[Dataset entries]
········
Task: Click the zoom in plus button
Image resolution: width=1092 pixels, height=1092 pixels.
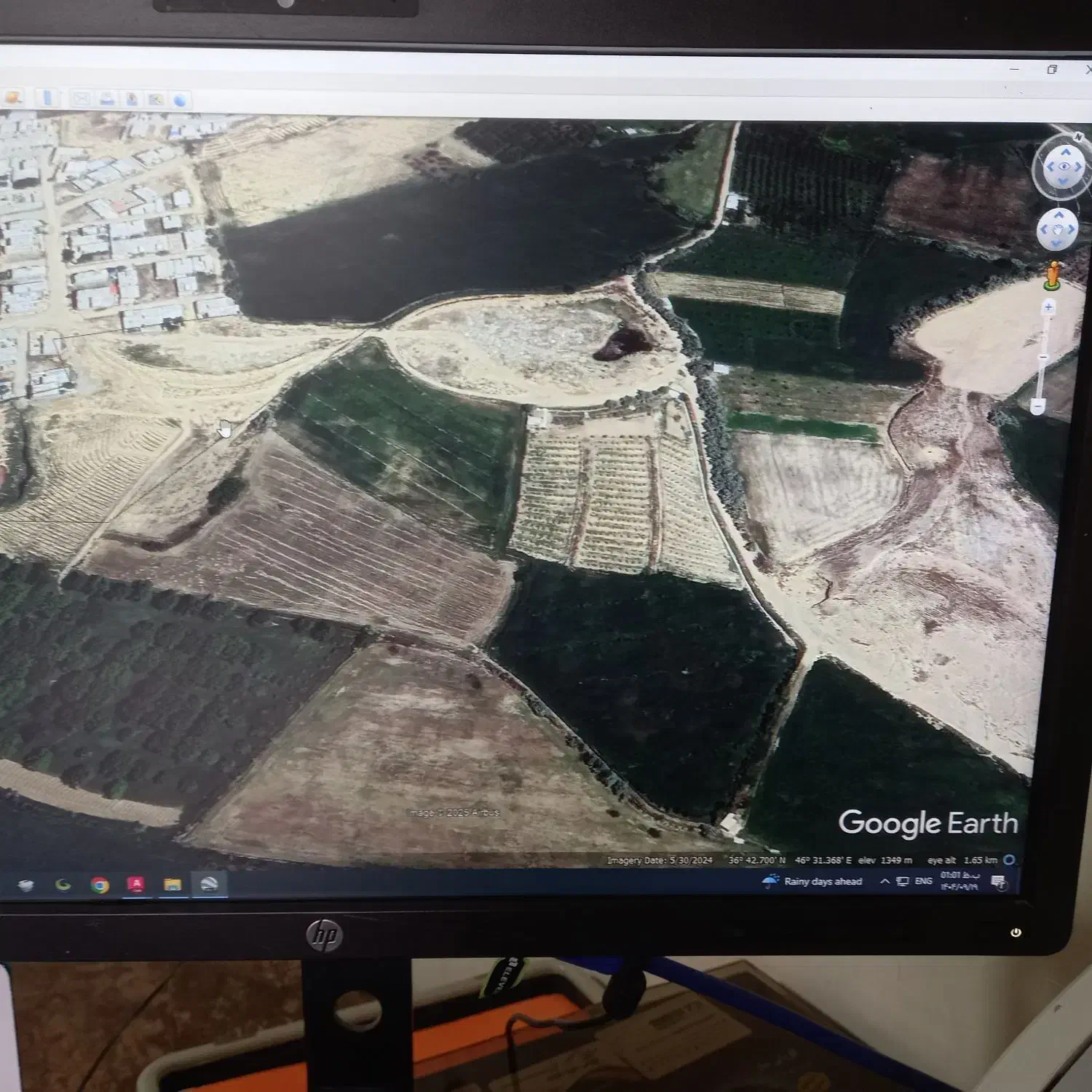Action: click(x=1048, y=308)
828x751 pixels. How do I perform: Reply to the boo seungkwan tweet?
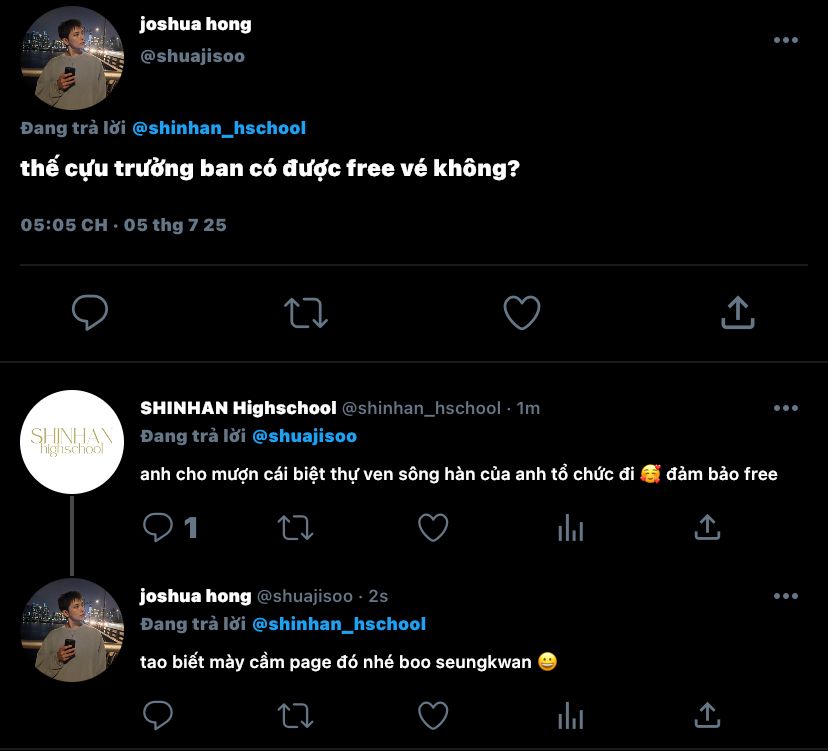point(159,715)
········
### To do
Can the lines from the one with "Image resolution: width=1092" to the end of the records above be quoted exactly, both ends included, with every picture omitted?

### Solution below
Image resolution: width=1092 pixels, height=1092 pixels.
Action: click(x=1048, y=308)
828x751 pixels. How do I perform: Reply to the boo seungkwan tweet?
point(159,715)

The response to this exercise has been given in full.